When the Island Schools were going comprehensive in 1970 I suggested to Mr.Barnett  in 1969  that the sixth form  girls from the Girls Tech should join us to enable me to coordinate their studies for soon they would be in the same class at Sheppey Comprehensive  Mr. Barnett spluttered and said NO !!. he later relented and  thinking of the girls education  said he did not want Mrs. Greystone the girls  Headmistress anywhere near his school (they did not appreciate each others company) but I could teach them in the old Broadway School which was the Tech’s annexe. After the initial showing off and giggles they all settled down very well and when we started at the Comprehensive  school in mixed classes there were no embarrassing moments as they were all friends together.

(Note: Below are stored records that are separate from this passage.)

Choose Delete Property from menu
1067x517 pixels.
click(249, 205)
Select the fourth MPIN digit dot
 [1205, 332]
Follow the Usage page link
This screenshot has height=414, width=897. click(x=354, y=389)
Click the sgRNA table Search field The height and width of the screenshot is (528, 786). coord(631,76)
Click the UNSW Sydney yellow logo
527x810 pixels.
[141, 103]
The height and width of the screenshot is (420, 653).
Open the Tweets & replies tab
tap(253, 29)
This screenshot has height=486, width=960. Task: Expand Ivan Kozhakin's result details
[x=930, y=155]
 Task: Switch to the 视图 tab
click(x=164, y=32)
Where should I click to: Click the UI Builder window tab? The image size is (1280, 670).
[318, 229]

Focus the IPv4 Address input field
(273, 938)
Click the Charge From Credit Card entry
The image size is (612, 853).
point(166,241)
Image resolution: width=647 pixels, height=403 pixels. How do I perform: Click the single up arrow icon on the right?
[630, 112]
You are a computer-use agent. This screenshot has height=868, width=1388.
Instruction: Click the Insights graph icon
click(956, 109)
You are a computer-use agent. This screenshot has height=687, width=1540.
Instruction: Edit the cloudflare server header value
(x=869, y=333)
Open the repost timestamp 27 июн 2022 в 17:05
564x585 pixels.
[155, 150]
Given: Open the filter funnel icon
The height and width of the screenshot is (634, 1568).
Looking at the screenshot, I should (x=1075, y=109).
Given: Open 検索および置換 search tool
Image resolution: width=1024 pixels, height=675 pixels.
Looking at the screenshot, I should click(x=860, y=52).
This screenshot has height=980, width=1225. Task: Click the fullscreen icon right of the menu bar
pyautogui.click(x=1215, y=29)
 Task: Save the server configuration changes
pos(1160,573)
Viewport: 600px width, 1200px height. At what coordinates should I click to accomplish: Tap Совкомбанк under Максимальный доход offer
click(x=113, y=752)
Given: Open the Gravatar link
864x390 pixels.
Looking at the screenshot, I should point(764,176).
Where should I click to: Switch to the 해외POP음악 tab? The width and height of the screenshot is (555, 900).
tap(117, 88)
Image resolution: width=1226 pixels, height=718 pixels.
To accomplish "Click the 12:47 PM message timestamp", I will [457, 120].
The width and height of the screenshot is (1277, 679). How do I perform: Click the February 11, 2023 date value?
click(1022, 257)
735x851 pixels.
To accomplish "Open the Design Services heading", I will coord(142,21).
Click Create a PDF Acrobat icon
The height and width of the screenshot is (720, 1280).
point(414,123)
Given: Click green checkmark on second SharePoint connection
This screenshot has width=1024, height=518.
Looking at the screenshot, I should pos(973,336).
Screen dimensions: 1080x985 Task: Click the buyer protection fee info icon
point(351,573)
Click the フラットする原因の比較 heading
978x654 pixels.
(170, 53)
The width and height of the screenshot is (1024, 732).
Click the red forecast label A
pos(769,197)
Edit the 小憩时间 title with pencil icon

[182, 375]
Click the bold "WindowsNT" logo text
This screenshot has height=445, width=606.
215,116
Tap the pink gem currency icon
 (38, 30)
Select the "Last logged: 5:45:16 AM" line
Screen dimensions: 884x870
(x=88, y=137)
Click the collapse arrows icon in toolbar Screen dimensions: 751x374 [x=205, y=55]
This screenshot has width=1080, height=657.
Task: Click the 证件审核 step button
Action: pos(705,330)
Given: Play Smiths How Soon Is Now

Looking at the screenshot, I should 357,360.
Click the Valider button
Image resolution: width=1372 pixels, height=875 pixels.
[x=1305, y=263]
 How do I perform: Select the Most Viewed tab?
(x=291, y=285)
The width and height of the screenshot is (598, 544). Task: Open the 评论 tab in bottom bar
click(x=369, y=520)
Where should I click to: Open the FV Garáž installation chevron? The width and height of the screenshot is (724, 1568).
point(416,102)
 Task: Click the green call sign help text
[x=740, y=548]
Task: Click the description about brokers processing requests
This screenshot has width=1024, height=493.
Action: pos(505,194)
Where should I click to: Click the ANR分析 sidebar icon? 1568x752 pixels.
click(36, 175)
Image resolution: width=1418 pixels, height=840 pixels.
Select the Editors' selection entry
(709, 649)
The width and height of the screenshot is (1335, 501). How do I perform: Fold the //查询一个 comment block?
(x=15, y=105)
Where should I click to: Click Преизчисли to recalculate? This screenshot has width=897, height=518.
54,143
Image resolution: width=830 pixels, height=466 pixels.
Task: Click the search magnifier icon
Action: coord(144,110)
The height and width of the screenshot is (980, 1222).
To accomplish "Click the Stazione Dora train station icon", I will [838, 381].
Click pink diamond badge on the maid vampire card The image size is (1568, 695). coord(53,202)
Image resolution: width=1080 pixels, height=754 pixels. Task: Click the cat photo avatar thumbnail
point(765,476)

Mr.Barnett saw me one day and asked if I would take young Shoesmith under my wing and teach him Astronomy when I queried this the Headmaster said “You were in the Merchant Service ,weren’t you “ so who could refuse . I thought  perhaps other lads might be interested and we formed a little class of ten.

,I kept one or two lessons in front of the boys who worked very hard and therefore most passed the O level .We had a magazine ,in colour, which we all contributed to . Shoesmith’s  father often took him to America to see the space craft take off  etc and later he had a spot on Radio Kent which he was very proud of talking about spaceflight and the planets etc.

Brian Martin and Jonathan Frier were in the Stamp club and were very enthusiastic .They both joined the Postmark Club of Great Britain ,a very select  group of stamp collectors of a  limited number and formed their own Company selling Postmarks ,I was one of the Directors just to fill up the letter head on their notepaper.

One evening I introduced these two  15 year old lads to Sittingbourne Philatelic Society much to the amazement of a couple of members who had actually dealt with the lad’s Company and purchased some of their Postmarks.They were amazed that they had  been dealing with school boys.

Mr.Alfred T Sears the Chairman of the Governers  was always pleased to help the clubs ,always  giving us stamps and coins and he was a regular attender to our meetings.

The camera club was a great success at least one boy took it up professionally.

The dark room was a little room built in a corner of a classroom.  We wrote to Kodak and to Ilfords and had a continous supply of free photographic paper and chemicals from them  and we tested new papers etc for them .These  Companies  were very helpful to the school.

Brian Palmer and company built a sailing dingy and all of the school turned out to watch the launch by the Sea view Hotel  with the Headmaster Mr.Barnett conducting the school band as it played “ For those in peril on the sea “ (Was that the tune played as the Titanic went down  we all asked ourselves ???)